BRANO DEL DOCUMENTO =

L’inaugurazione del primo tronco fu grandiosa e costituì l’avvenimento di tutta Napoli. V’intervenne la Corte con tutto il mondo ufficiale, e piacemi, a tal proposito, ricordare l’incidente occorso alla signora Cottrau, figliuola di Felice Cerillo, capodivisione al ministero dell’interno. Essa era incinta, e durante la corsa di ritorno dalla Favorita a Napoli, presa dai dolori del parto, si sgravò giunta appena a casa, d’un bel marmocchio roseo, al quale fu dato il nome di Alfredo.1

Le linee regie erano costruite dal genio militare e dirette da uomini di valore, come il Fonseca, il Del Carretto, il Verneau, il Verdinois, l’Andruzzi, alcuni dei quali entrarono poi nell’esercito e nelle amministrazioni italiane. Esse erano anche militarmente esercitate. I soldati del genio facevano da sorveglianti e da cantonieri. Il tracciato piegò, del resto, assai spesso ai capricci del Sovrano e agl’intrighi dei cortigiani. Ogni stazione aveva una storia più o meno confessabile. Espressamente vietati i tunnels, per le occasioni che davano ad immoralità. Si ripeteva il detto del Re, che sulle ferrovie sue non voleva pertusi,2 e difatti in tutta la vecchia linea non ve n’è uno. Ogni stazione aveva una cappella, per dar modo al personale sparso sulla linea di udir la messa all’alba dei giorni festivi. Il servizio pubblico era sospeso nei giorni della settimana santa, e di notte non v’era movimento di treni.


  1. Rivedendo queste pagine, non è senza commozione che ricordo il povero Alfredo Cottrau, morto nel maggio del 1898, non ancora sessantenne. Fu ingegnere di ferrovie e costruttore di molto talento, e fece col lavoro una cospicua fortuna.
  2. Vocabolo dialettale, che vuol dire buchi.

DATI FORNITI =
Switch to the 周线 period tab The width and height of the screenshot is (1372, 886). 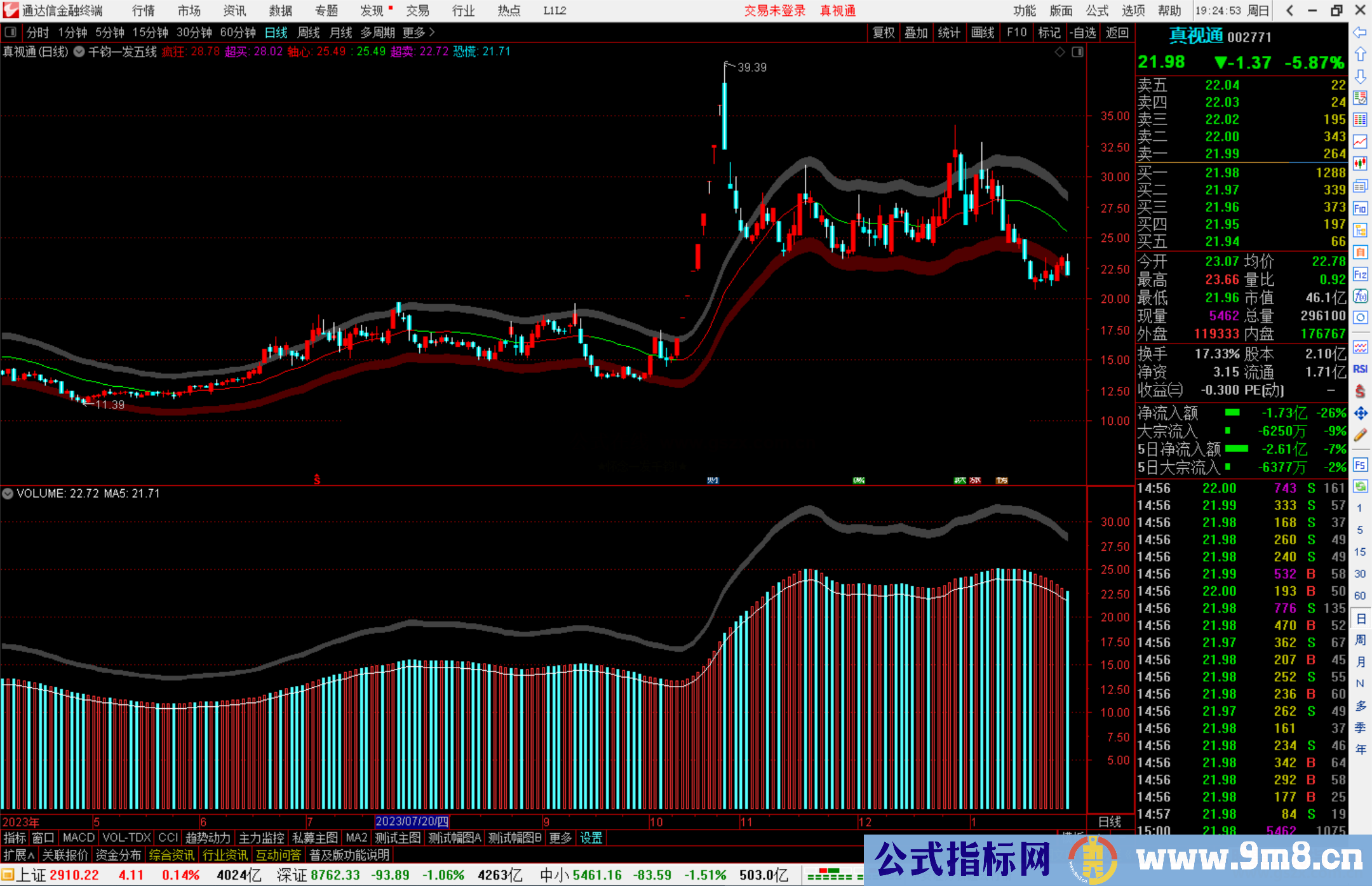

COSA SI CHIEDE =
Restituisci parola per parola il tratto del brano sulle prime ferrovie di Napoli che va da "1. Rivedendo queste" fino a "una cospicua fortuna.".

RISPOSTA SVOLTA =
1. Rivedendo queste pagine, non è senza commozione che ricordo il povero Alfredo Cottrau, morto nel maggio del 1898, non ancora sessantenne. Fu ingegnere di ferrovie e costruttore di molto talento, e fece col lavoro una cospicua fortuna.